Even though legend legibility can be improved by encoding data redundantly, in multiple aesthetics, legends always put an extra mental burden on the reader. In reading a legend, the reader needs to pick up information in one part of the visualization and then transfer it over to a different part. We can typically make our readers' lives easier if we eliminate the legend altogether. Eliminating the legend does not mean, however, that we simply not provide one and instead write sentences such as "The yellow dots represent *Iris versicolor*" in the figure caption. Eliminating the legend means that we design the figure in such a way that it is immediately obvious what the various graphical elements represent, even if no explicit legend is present.

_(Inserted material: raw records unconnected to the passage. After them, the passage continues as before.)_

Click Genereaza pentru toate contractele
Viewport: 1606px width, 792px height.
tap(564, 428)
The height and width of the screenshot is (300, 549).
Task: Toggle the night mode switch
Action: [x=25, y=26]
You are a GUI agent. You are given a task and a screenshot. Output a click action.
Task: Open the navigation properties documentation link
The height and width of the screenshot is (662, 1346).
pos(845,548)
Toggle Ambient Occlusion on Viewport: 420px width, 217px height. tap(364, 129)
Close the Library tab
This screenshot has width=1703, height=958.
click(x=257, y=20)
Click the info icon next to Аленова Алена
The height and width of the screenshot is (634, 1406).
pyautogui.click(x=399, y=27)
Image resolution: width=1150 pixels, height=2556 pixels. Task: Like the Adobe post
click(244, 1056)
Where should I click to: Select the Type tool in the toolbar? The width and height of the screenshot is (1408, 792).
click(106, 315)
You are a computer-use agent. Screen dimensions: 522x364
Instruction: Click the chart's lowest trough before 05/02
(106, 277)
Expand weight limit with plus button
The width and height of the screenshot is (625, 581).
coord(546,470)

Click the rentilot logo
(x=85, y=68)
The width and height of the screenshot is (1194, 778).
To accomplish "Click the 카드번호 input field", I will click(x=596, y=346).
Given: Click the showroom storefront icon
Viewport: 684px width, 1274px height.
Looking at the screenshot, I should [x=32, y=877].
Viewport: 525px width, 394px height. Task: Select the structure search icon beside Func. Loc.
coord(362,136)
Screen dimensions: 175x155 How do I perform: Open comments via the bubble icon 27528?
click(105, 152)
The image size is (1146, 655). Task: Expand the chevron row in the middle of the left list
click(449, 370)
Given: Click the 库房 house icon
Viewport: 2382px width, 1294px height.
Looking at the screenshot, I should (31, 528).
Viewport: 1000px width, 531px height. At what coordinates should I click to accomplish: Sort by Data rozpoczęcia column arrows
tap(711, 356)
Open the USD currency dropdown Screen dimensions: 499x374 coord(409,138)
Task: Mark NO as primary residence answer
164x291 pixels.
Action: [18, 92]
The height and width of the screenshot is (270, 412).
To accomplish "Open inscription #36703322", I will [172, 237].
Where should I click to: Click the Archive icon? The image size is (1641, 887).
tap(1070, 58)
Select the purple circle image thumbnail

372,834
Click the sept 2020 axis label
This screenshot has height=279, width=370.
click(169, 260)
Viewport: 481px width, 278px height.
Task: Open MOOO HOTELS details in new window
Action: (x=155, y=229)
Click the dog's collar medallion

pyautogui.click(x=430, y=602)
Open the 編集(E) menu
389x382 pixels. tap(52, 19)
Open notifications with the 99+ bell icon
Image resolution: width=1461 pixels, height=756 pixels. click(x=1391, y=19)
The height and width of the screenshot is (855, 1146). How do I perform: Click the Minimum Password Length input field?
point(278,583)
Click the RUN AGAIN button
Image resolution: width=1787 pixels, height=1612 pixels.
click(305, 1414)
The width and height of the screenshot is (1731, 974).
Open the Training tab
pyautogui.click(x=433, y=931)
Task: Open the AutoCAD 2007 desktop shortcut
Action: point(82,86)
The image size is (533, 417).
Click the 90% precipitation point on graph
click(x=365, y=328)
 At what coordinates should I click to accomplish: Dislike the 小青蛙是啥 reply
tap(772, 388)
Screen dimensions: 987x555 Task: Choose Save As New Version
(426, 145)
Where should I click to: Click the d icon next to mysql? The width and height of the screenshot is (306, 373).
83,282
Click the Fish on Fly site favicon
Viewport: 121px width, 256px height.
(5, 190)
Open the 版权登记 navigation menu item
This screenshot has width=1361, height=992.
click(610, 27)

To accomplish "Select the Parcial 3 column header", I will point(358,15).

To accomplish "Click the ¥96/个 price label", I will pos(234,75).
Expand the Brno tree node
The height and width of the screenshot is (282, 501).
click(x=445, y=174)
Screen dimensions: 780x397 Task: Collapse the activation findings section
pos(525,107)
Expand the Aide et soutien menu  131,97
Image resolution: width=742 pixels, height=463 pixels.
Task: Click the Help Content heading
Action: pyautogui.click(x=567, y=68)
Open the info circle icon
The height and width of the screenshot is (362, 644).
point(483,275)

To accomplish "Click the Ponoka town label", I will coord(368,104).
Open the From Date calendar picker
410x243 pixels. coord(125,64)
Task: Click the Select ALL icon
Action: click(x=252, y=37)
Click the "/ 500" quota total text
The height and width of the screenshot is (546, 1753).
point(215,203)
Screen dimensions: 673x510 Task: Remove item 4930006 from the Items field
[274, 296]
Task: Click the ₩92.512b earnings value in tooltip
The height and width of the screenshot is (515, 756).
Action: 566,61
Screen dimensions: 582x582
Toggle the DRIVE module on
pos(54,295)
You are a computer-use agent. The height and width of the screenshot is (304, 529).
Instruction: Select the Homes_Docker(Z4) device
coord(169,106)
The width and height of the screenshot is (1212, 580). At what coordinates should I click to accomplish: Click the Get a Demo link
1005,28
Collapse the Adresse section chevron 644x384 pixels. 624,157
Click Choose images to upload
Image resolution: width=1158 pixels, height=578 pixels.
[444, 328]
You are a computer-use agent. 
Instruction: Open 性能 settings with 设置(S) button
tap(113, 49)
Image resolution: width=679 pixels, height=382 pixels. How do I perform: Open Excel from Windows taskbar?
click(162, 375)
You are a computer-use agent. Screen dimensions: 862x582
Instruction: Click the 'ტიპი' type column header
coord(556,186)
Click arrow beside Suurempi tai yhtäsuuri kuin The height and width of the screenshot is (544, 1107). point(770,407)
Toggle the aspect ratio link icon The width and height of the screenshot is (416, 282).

The general strategy we can employ is called *direct labeling*, whereby we place appropriate text labels or other visual elements that serve as guideposts to the rest of the figure. We have previously encountered direct labeling in Chapter \@ref(color-pitfalls) (Figure \@ref(fig:popgrowth-vs-popsize-bw)), as an alternative to drawing a legend with over 50 distinct colors. To apply the direct labeling concept to the stock-price figure, we place the name of each company right next to the end of its respective data line (Figure \@ref(fig:tech-stocks-good-no-legend)). 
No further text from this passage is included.